Metadata-Version: 2.1
Name: excel-tables
Version: 0.5
Summary: Python library to quickly export pandas tables to pretty, sensible Excel workbooks.
Home-page: https://github.com/fralau/excel_tables
Author: Fralau
Author-email: fralau@bluewin.ch
Classifier: Programming Language :: Python :: 3
Classifier: License :: OSI Approved :: MIT License
Classifier: Operating System :: OS Independent
Requires-Python: >=3.6
Description-Content-Type: text/markdown
License-File: LICENCE
Requires-Dist: pandas
Requires-Dist: openpyxl
Requires-Dist: xlsxwriter
Requires-Dist: rich
Requires-Dist: babel
Requires-Dist: webcolors

<div align="center">

# Excel-Tables<br>Finally a Python library to convert Pandas dataframes<br>to pretty Excel files,<br>for business people.

</div>

---
<!-- Use: markdown-toc -i README.md -->

<!-- toc -->

- [Excel-TablesFinally a Python library to convert Pandas dataframesto pretty Excel files,for business people.](#excel-tablesfinally-a-python-library-to-convert-pandas-dataframesto-pretty-excel-filesfor-business-people)
  - [Why Excel-Tables?](#why-excel-tables)
    - [The problem of Pandas in a business environment](#the-problem-of-pandas-in-a-business-environment)
    - [The solution](#the-solution)
    - [What Excel-Tables is not](#what-excel-tables-is-not)
    - [Cautions](#cautions)
  - [How to install](#how-to-install)
  - [Usage](#usage)
    - [Simple example](#simple-example)
    - [A more elaborate report](#a-more-elaborate-report)
  - [Advanced Usage](#advanced-usage)
    - [Report with several worksheets](#report-with-several-worksheets)
    - [Redefining a Report or a Worksheet](#redefining-a-report-or-a-worksheet)
    - [Reworking the file in openpyxl](#reworking-the-file-in-openpyxl)
  - [Basic rules](#basic-rules)
    - [General format decisions](#general-format-decisions)
    - [General Number formats](#general-number-formats)
    - [Format for specific columns in a Worksheet](#format-for-specific-columns-in-a-worksheet)
    - [Worksheet headers](#worksheet-headers)
  - [Reading an Existing Excel File as a Database](#reading-an-existing-excel-file-as-a-database)
    - [Introduction](#introduction)
    - [Initializing](#initializing)
    - [Initializing with a single table](#initializing-with-a-single-table)
    - [Adding a dataframe (from some other origin)](#adding-a-dataframe-from-some-other-origin)
    - [Making a query](#making-a-query)
    - [Adding the tables from another Excel file](#adding-the-tables-from-another-excel-file)
    - [Dropping a table](#dropping-a-table)
    - [Note on dates](#note-on-dates)
  - [License](#license)

<!-- tocstop -->

## Why Excel-Tables?

### The problem of Pandas in a business environment

Companies rely on databases to store their data, but
only a fraction of the staff know how to query one.  
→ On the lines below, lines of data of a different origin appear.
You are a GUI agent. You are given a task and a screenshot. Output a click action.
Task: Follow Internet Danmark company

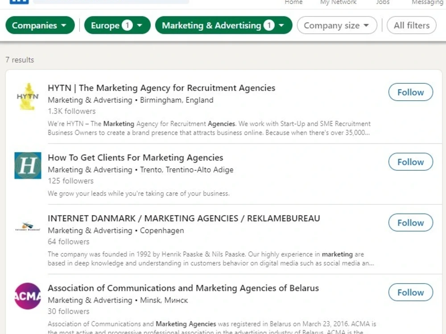coord(410,223)
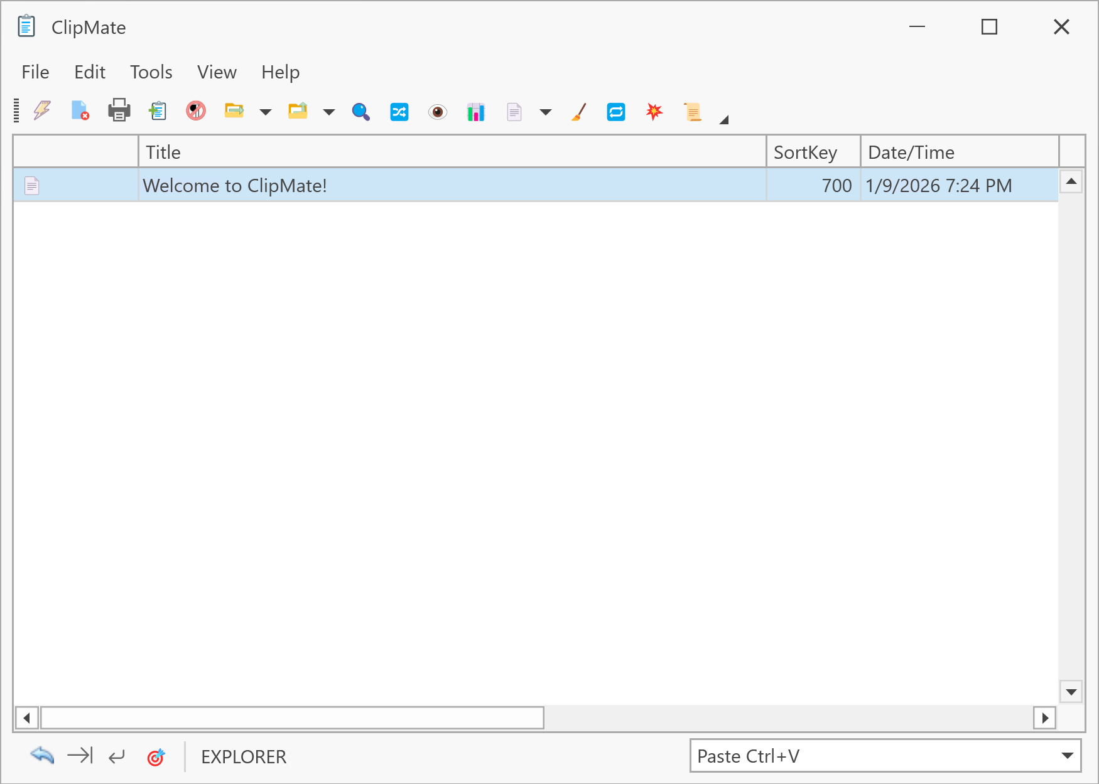
Task: Open the search tool
Action: tap(360, 111)
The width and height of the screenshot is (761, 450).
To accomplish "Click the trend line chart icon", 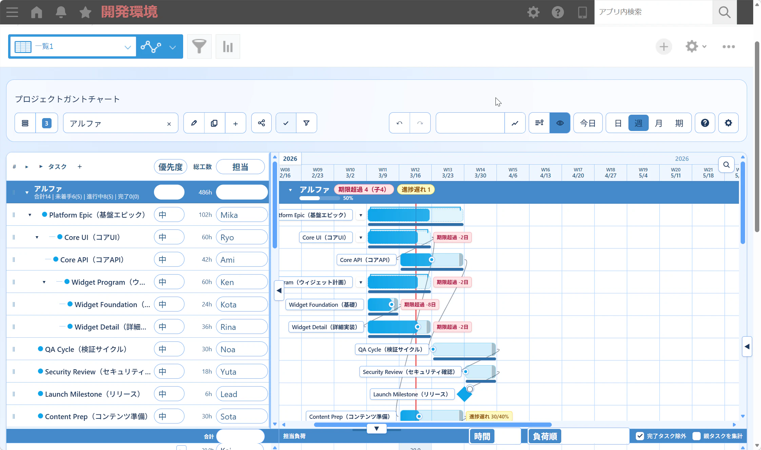I will click(x=515, y=123).
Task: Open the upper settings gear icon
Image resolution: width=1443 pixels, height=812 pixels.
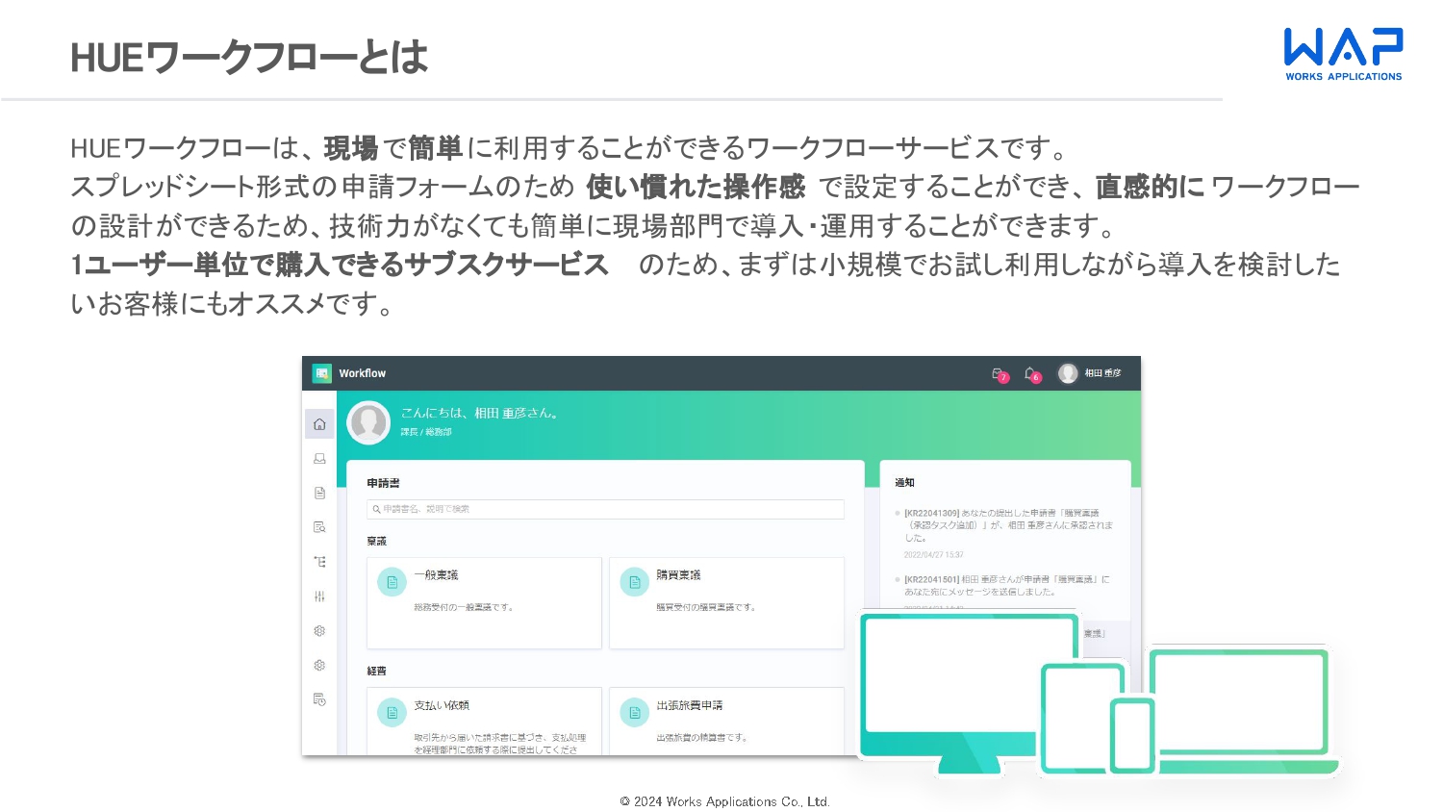Action: [x=319, y=631]
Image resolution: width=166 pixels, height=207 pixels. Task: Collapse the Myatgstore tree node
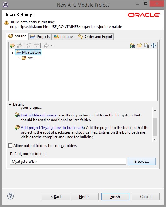pyautogui.click(x=12, y=53)
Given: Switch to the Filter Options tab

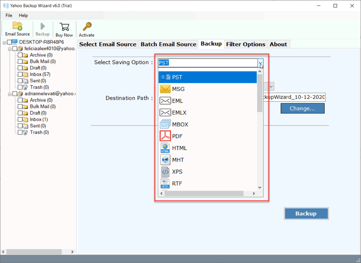Looking at the screenshot, I should [x=245, y=44].
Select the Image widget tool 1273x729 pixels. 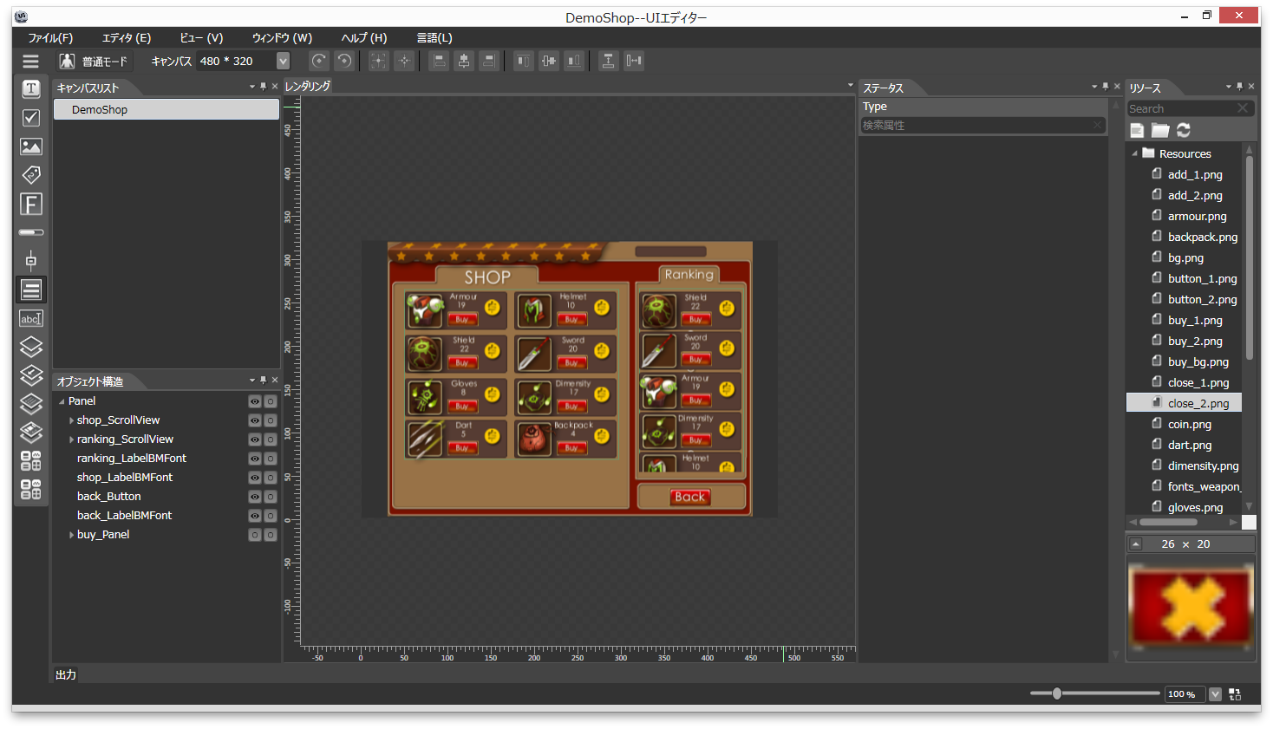click(x=30, y=146)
Today, their main tool of work is a spreadsheet: **Microsoft Excel**.

Pandas is great for querying relational databases quickly,
or importing tables in a variety of formats. It also exports dataframes to Excel very well. It's a perfect tool for business use.

> :warning: **Warning**
> However, the resulting Excel files are bland:
> no colors, no number formatting, etc.
> In a business environment, one cannot present an unformatted Excel
> file to a colleague; this is considered poor work.
> There are minimal standards for Excel spreadsheets.

Therefore, every time one does any data extraction,
one has to spend _manually_ **five minutes or up to a quarter of an hour**,
to reformat the file so that it can presented to someone else.

And if a new extraction is required, even five minutes later,
everything has to be redone!

**This is a huge amount of tedious, repetitive work.**

### The solution

What if it was possible to export one or more tables into an Excel file,
with the assurance that

- It would look good or almost good at the first attempt, with
   numbers or dates properly displayed, with nicely formatted header columns?

- One could adjust the format of some columns without
  jumping into a rabbit hole?

The solution? ** Excel-Tables**. It allows you to create Excel 
reports with one or more tables in it.

It is a higher standard than the plain Excel export from Pandas.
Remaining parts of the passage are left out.